It’s Time to End the Imbalance: Lifting the Ban on Sorority Parties

It’s Time to End the Imbalance: Lifting the Ban on Sorority Parties

We’ve all heard the stories about the dangerous frat parties. We know that one in five college women will experience sexual assault by the time she graduates. We’ve seen the stories about party rape and the use of alcohol in sexual assault. We’ve tried to make bystander intervention a part of the college culture, tried giving courses on sexual assault to fraternities, and tried teaching women how to avoid situations that make sexual assault more likely. Maybe we’re looking at this from the wrong direction.

Imagine a young woman in her first year at UVA, on a Friday night. She and her hall mates decide they want to participate in the college night-life, as many other first years do. None of them have fake IDs, so the only place to get alcohol is a frat party. These first-year women don’t know any of the brothers, but they do know if they wear the “right” clothing and makeup, they’ll be allowed in. The frats are located far from first-year dorms, so they take a bus. They try to coordinate a time they want to leave the party so they can catch the late bus back to dorms together, but the bus system can be difficult, and when you’re drunk, it’s even worse. The women try to make sure to stick together, but that’s also hard in a crowded, chaotic party. All of these things in combination make them much more vulnerable to sexual assault.

So many first years go through this same situation. There’s no easy way to get alcohol when you’re under 21. Dorms have very strict alcohol policies, and not many first years are in organizations that host their own, smaller and safer parties. First years also worry that if they come home drunk, their RAs will reprimand them, so they stay away from the safest place for them to sober up: their dorm.

If frat parties are where people typically get hurt, what if we gave students a safer alternative?

What if—bear with me, this might be shocking to some of you—sororities hosted their own parties?

Now that I’ve mentioned it, you’re probably thinking, “Well, why don’t they? Why do fraternities have all the power?” And I want to be very clear on that point: fraternities do have all the power. When frats are the only places that have large amounts of alcohol available to younger students, and the only party space available to sorority women, this means that they are the ones that have the upper hand. They control the party space, they control who gets into the parties, and they control what people wear to their parties.

The reason that sororities don’t allow parties lies within the rules of their national organization, the National Panhellenic Conference. This organization doesn’t allow sororities to host events with alcohol, in an attempt to limit underage drinking.

Yes, you’re allowed to laugh at that one. Because drinking at a rowdy frat party is so much safer than drinking with your friends in your sorority house.

Their other reason for banning alcoholic events has to do with insurance rates. It’s cheaper to insure a house where large parties aren’t happening. Why is it, then, that the North-American Interfraternity Conference will pay these higher rates and the NPC won’t?

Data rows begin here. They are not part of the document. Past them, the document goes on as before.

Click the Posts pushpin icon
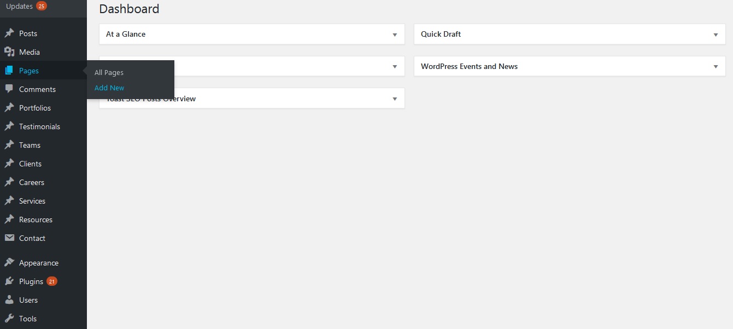733x329 pixels. pos(9,33)
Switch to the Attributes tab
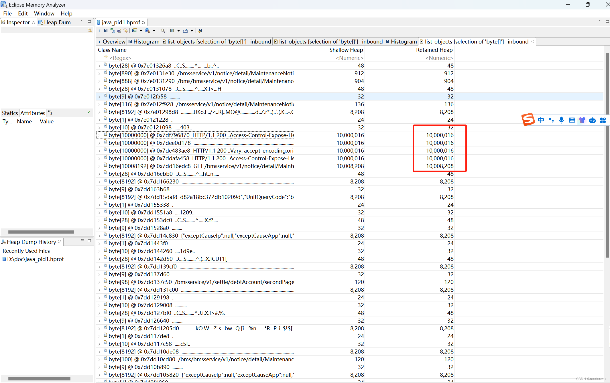610x383 pixels. pos(33,113)
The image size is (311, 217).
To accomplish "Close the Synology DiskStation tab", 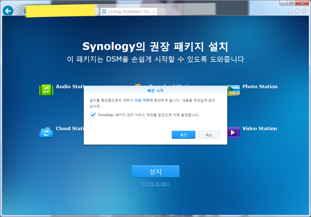I will pyautogui.click(x=154, y=11).
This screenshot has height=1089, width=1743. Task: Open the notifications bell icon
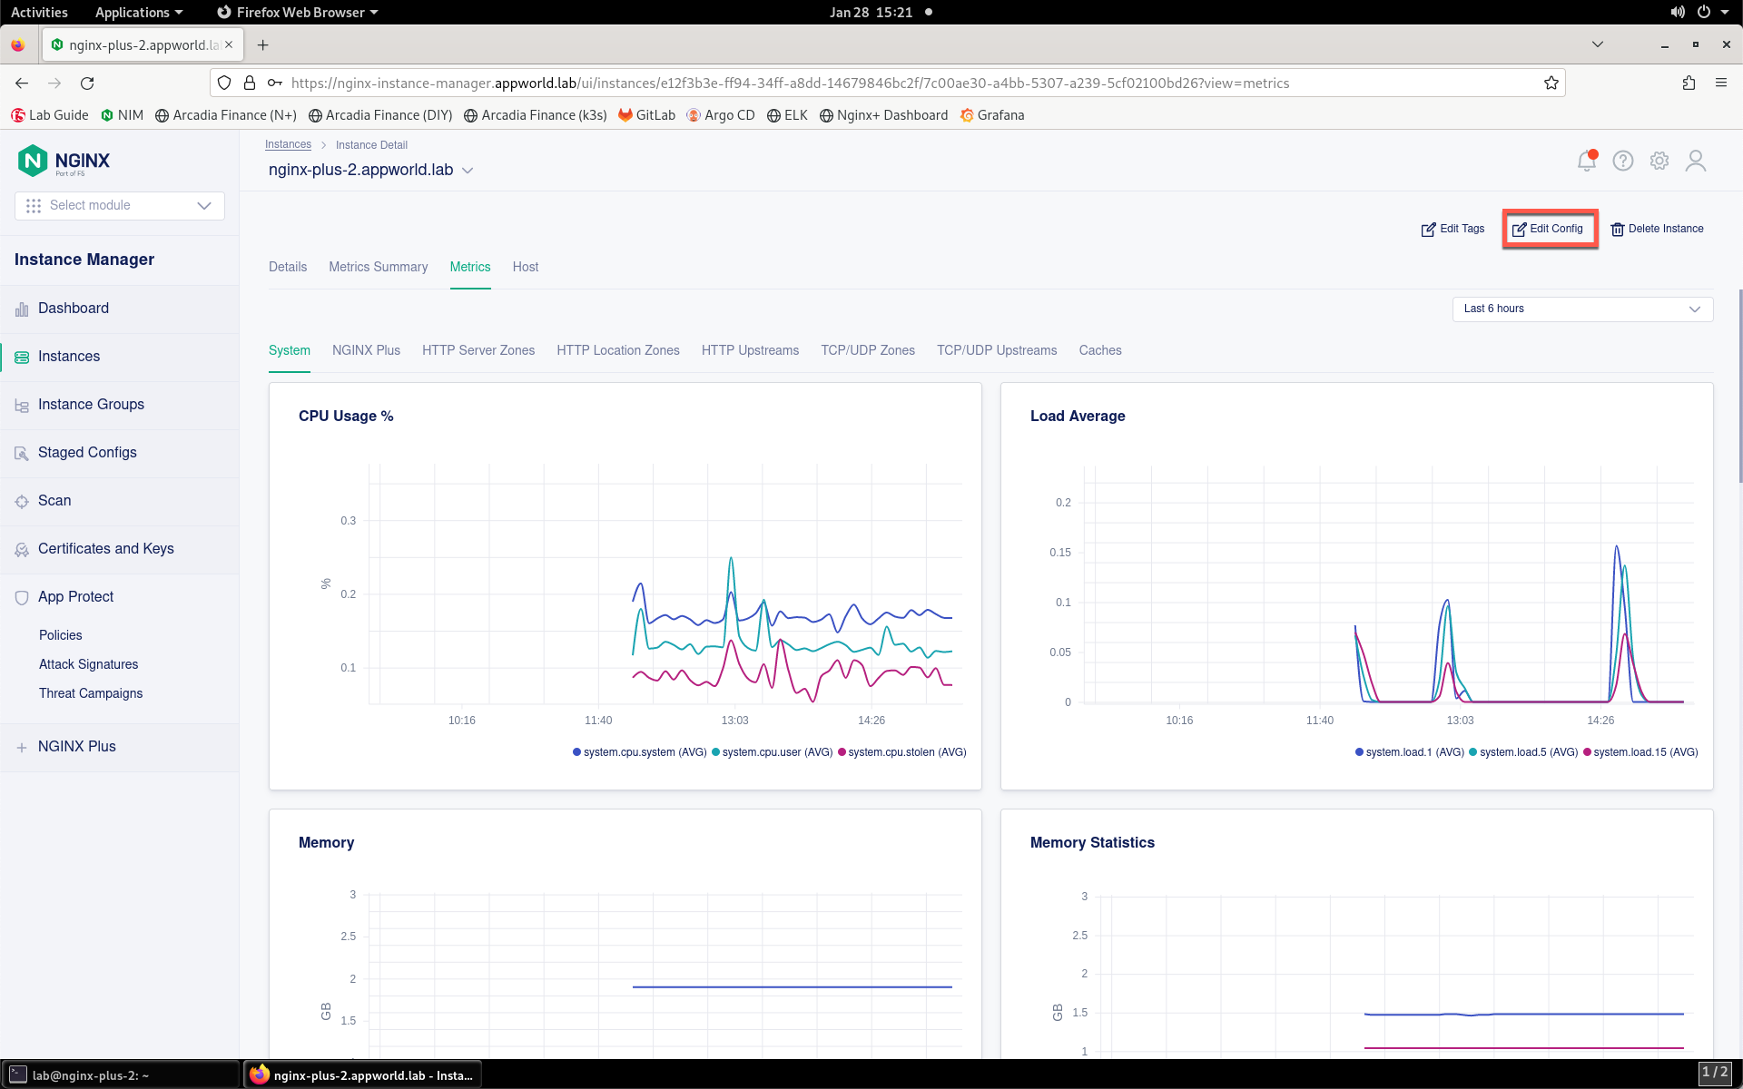pyautogui.click(x=1587, y=161)
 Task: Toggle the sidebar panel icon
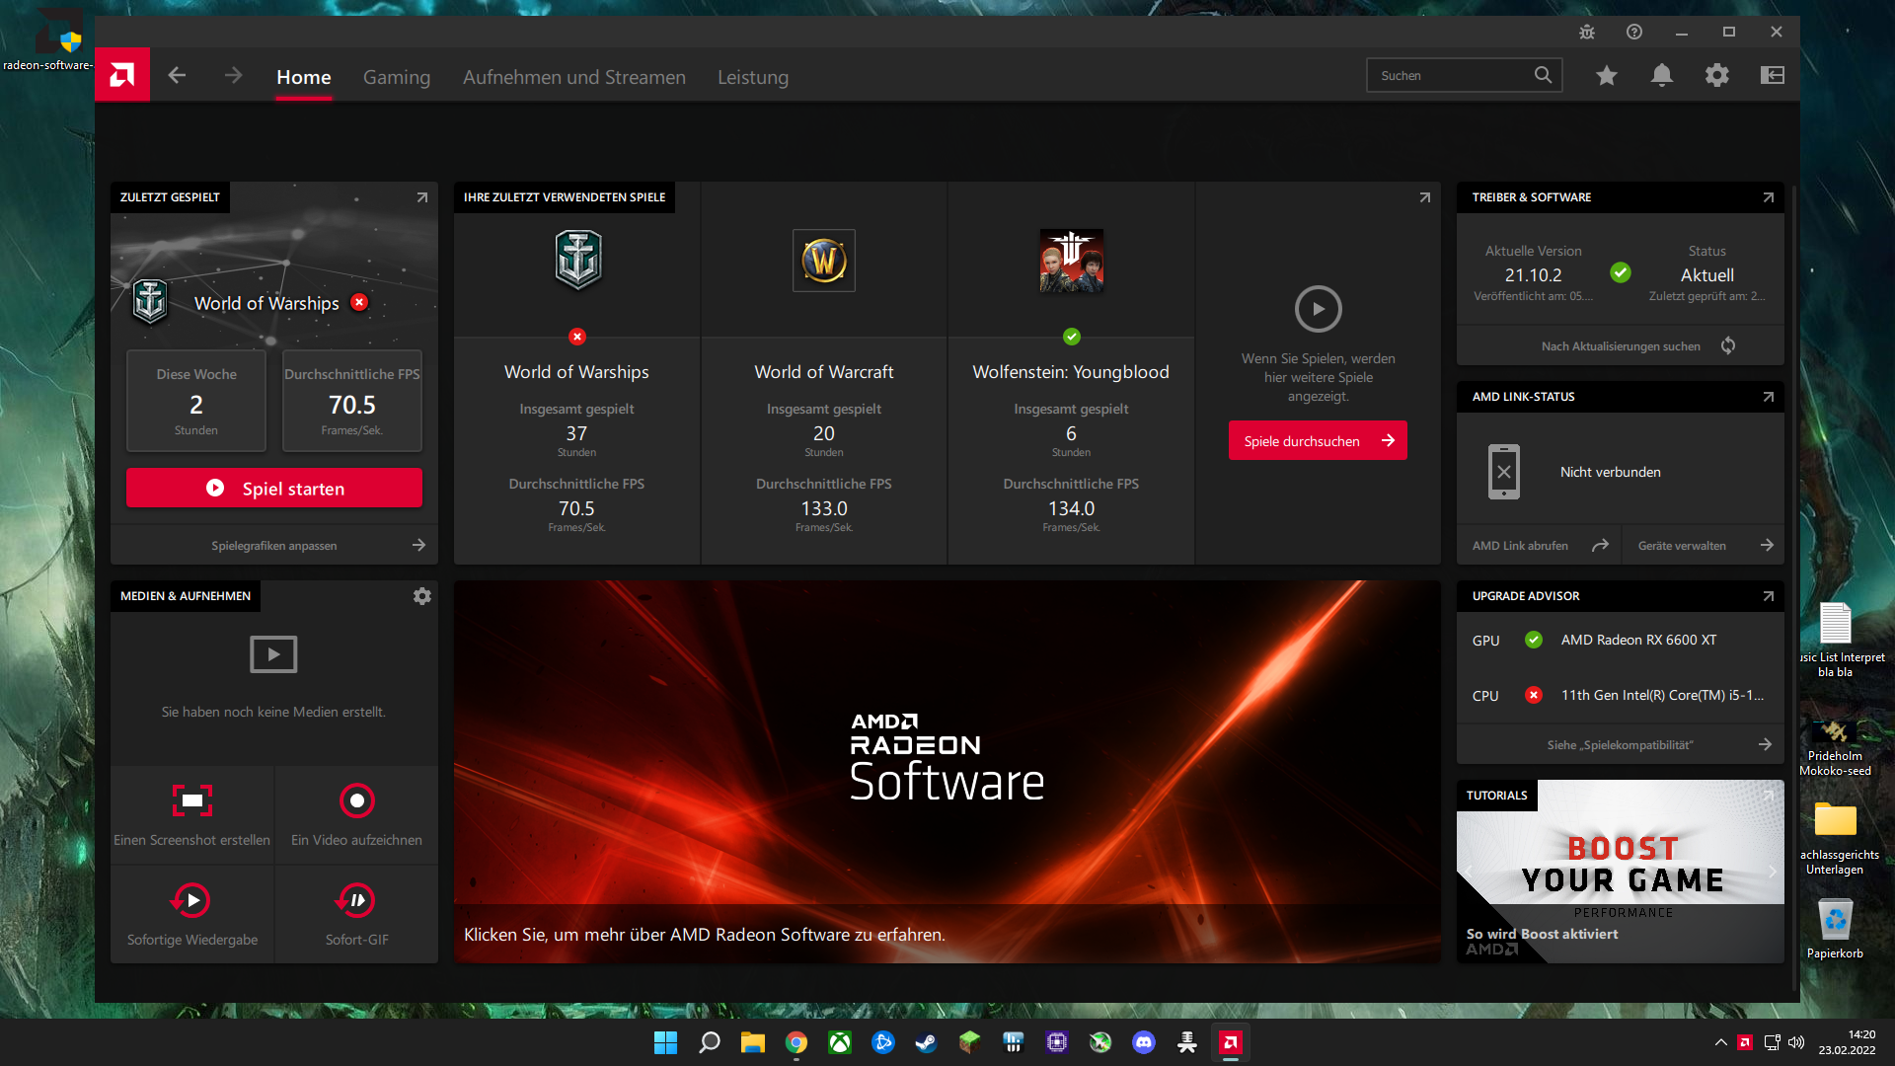click(1773, 75)
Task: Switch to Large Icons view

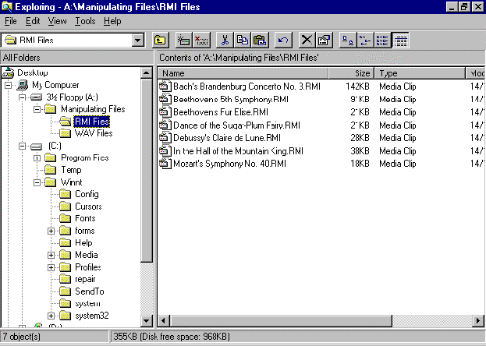Action: (349, 40)
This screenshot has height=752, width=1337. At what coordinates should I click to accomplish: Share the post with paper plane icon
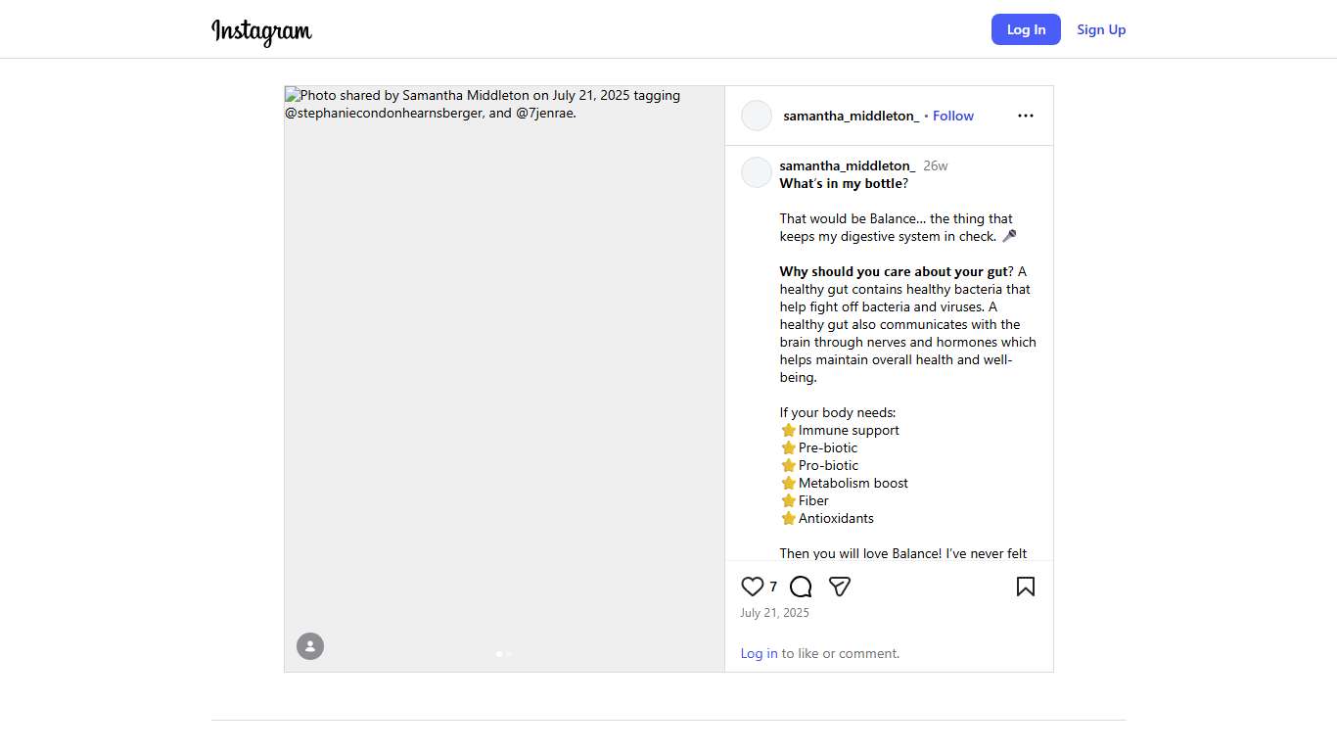coord(840,587)
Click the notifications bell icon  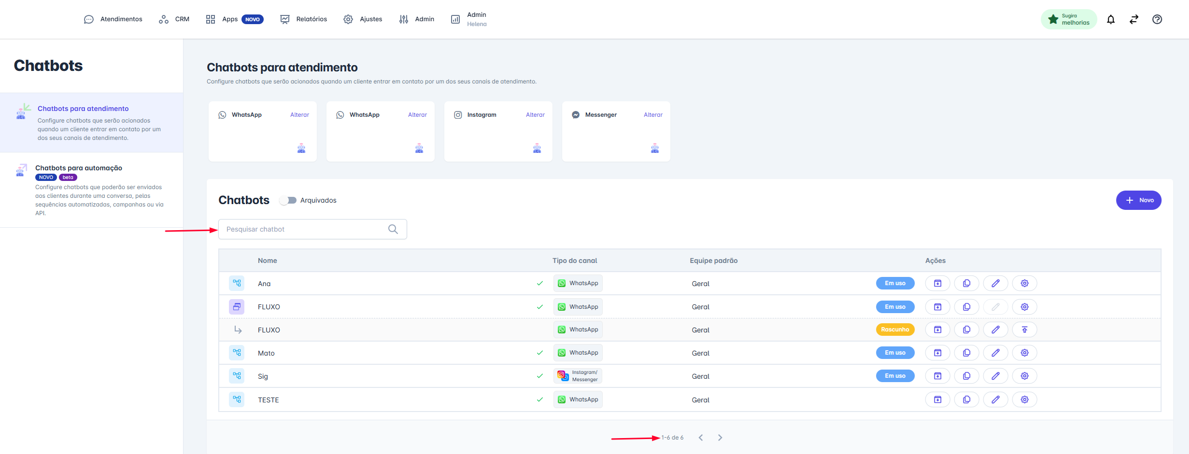click(x=1111, y=19)

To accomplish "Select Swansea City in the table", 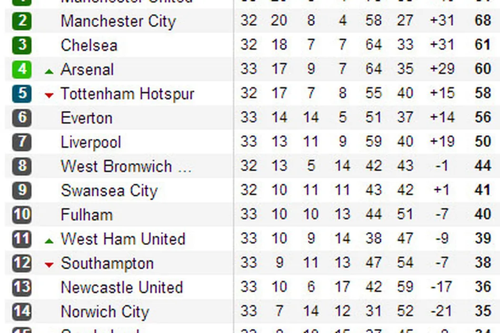I will (109, 191).
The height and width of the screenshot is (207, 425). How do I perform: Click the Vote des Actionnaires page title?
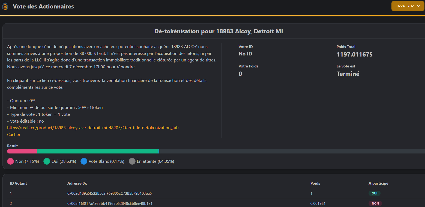[43, 6]
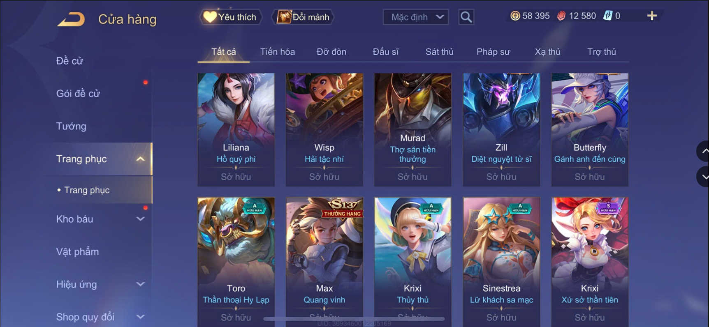Screen dimensions: 709x327
Task: Tap the red ruby currency icon
Action: pyautogui.click(x=561, y=16)
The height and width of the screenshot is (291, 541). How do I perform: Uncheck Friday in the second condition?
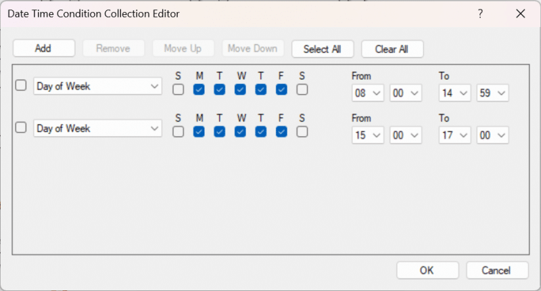pyautogui.click(x=281, y=132)
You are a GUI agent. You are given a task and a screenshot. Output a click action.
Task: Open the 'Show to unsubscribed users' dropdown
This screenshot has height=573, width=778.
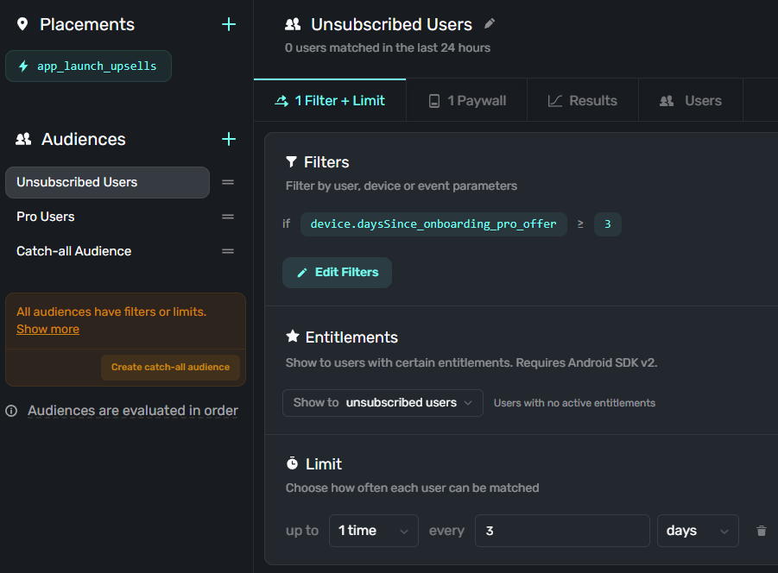click(383, 403)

The NPC should see that the higher rates are worth it, if it means a drop in the number of the sexual assaults that happen at fraternity parties.

Now, I’m not saying that sororities don’t have issues of their own, but that is an entirely different can of worms. What I am saying is that sororities are likely to be more sensitive to issues of gendered violence and control their parties accordingly: refusing to admit guys that they know are creepy, helping younger girls get home, and increasing the amount of bystander intervention.

Imagine a woman in her first-year. She wants to participate in the UVA social scene, and there are a few options. She and her friends end up deciding that a sorority party is much less sleazy than a frat party and is much cleaner, anyway. They wear their favorite party outfits, feeling comfortable and excited about the party. They take a bus to the sorority house, knowing that if they can’t figure out how to get back home, one of the sorority sisters will likely help out. The entire night, they never feel nervous or uncomfortable and end up getting home just fine.

Why can’t this be our normal? Why, in the year of 2017, do frats still have all the party power? It’s pretty outrageous, if you ask me.